> EXERCISE DESCRIPTION
Your answer is a copy of every line in the records where "computer" appears.

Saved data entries
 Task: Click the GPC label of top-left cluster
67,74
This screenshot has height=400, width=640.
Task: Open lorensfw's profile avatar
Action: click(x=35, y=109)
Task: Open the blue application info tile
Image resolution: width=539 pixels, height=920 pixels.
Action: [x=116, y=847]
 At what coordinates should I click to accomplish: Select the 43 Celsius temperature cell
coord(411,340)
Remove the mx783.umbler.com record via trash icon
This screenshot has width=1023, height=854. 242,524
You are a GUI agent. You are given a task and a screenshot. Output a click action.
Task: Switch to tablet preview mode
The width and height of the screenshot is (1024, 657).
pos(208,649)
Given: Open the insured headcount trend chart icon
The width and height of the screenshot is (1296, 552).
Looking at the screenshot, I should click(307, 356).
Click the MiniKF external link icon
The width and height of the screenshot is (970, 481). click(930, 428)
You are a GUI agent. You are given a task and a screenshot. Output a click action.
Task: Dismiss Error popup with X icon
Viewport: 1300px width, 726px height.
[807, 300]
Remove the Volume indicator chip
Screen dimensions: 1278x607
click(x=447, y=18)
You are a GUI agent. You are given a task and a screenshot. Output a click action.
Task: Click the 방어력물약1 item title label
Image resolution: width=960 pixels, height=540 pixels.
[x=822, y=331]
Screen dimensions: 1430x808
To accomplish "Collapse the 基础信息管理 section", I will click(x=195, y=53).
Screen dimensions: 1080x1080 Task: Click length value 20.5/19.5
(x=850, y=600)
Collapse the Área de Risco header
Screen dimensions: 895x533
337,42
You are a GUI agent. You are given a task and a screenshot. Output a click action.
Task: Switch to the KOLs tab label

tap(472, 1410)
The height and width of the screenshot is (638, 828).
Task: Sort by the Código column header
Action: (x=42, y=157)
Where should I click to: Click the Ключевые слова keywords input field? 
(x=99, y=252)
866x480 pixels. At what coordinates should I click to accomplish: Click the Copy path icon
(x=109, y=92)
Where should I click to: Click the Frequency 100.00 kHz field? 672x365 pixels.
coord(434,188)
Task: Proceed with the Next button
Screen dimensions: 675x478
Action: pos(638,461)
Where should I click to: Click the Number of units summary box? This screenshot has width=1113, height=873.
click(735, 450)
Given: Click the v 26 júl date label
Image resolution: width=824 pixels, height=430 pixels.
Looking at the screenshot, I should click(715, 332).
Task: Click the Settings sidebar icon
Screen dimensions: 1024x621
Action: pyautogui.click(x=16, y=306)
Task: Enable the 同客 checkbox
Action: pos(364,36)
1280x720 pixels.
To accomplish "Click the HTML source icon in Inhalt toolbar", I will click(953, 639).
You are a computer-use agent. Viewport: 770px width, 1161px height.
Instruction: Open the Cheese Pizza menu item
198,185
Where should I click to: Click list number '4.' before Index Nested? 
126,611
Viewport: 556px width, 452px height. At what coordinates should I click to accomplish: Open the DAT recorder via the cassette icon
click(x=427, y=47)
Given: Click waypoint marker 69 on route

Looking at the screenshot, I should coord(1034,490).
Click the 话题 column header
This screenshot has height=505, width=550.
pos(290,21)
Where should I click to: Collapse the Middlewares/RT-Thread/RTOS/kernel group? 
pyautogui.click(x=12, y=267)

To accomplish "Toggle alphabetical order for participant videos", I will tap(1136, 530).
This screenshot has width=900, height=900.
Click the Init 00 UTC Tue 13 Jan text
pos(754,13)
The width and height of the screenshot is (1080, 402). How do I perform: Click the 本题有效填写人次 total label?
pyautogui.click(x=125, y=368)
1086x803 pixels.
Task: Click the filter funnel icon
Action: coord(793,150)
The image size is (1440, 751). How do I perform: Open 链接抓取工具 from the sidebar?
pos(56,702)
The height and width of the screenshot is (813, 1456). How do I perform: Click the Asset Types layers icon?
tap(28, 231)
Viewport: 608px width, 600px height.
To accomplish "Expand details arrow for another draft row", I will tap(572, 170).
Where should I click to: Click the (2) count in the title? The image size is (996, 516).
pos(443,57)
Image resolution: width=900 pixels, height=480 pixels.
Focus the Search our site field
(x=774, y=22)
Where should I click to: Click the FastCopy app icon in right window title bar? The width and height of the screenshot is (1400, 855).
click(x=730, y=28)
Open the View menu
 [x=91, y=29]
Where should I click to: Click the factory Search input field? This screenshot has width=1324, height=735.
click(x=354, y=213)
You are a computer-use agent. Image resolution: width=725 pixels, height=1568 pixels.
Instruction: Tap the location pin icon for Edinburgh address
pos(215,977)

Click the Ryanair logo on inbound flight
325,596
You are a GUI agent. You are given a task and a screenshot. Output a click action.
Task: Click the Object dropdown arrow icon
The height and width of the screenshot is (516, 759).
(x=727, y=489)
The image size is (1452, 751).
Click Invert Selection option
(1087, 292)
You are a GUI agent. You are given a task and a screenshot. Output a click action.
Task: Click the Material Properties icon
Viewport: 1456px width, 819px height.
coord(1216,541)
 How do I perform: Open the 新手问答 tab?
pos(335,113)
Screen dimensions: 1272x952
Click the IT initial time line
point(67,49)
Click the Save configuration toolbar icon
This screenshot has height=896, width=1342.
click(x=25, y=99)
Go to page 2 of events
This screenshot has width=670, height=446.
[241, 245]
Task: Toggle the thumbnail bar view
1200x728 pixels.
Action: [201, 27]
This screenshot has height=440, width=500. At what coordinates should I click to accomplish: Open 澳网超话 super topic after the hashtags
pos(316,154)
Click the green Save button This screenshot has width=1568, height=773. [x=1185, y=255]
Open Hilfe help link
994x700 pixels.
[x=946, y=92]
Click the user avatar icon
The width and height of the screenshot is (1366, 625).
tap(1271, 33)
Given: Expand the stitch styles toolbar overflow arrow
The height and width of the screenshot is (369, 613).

> EXERCISE OUTPUT
You are a computer-use agent. Viewport: 770px width, 1161px height.
You are a computer-use agent. Image resolution: width=725 pixels, height=1568 pixels.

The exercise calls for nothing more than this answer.